This will be last apple recipe for this apple month of September for the time being. This time I have making this recipe from Dansukker on brydebrød med æbler as starting point making modification on yeast amount (reduced) and raising time (increased). And instead of using dl of wheat flour, I as usual done will weigh the flour amount and use the "magic" ratio of 700 g water/liquid to 1000 g flour. And for these buns I increased the flour weight, as I was adding grated apples as well, which is adding extra water into the dough.
As you keep baking over and over again you get a good feeling for, if the dough needs more or less flour depending on the dough sticks to your fingers during the kneading process.
"Apple Break" - bun with apple: - 20 buns
- 500 g water
- 25 g yeast
- 1 teaspoon salt
- 50 g sugar
- 2 apples - cored, peeled and grated
- 70 g sunflower seeds
- 750 g wheat flour
- Stir the yeast and water together.
- Add the salt, sugar, grated apple and sunflower seeds into this liquid.
- Add the wheat flour. Knead the dough together, I usual knead for 10 minutes.

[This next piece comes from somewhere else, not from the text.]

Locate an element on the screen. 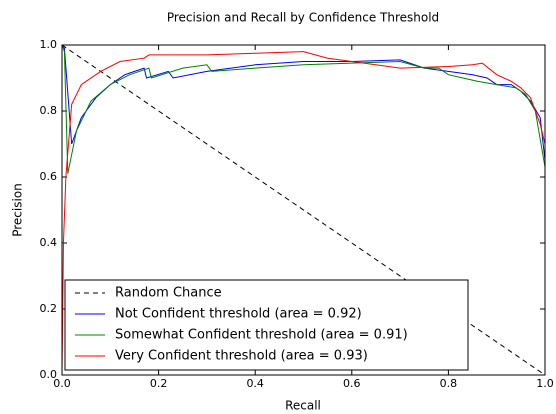  y-tick-label: 0.4 is located at coordinates (49, 242).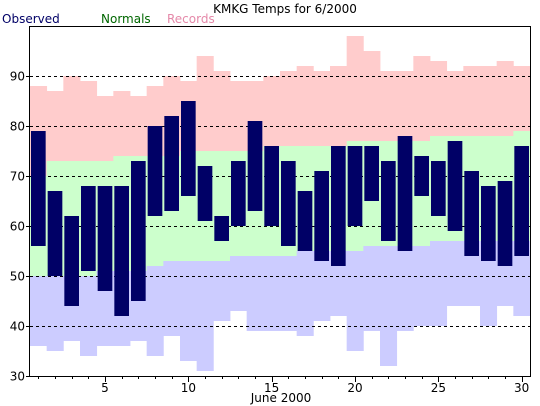  I want to click on y-tick-label-30: 30, so click(18, 377).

- After the kneading process, let the dough raise warm for 1½-2 hour.
- Divide the dough into equal size buns (80 g each), I always a kitchen scale for this purpose in order to ensure equal baking of the buns.
- Place the buns close together in a baking tray covered with baking paper, and let the buns raise for another 30 minutes, so they grow together.
- Heat up the (conventional) oven to 225'C.
- Bake the buns at 225'C for 25-30 minutes in the middle part of then oven, until the bottom of the bun is brownish in colour.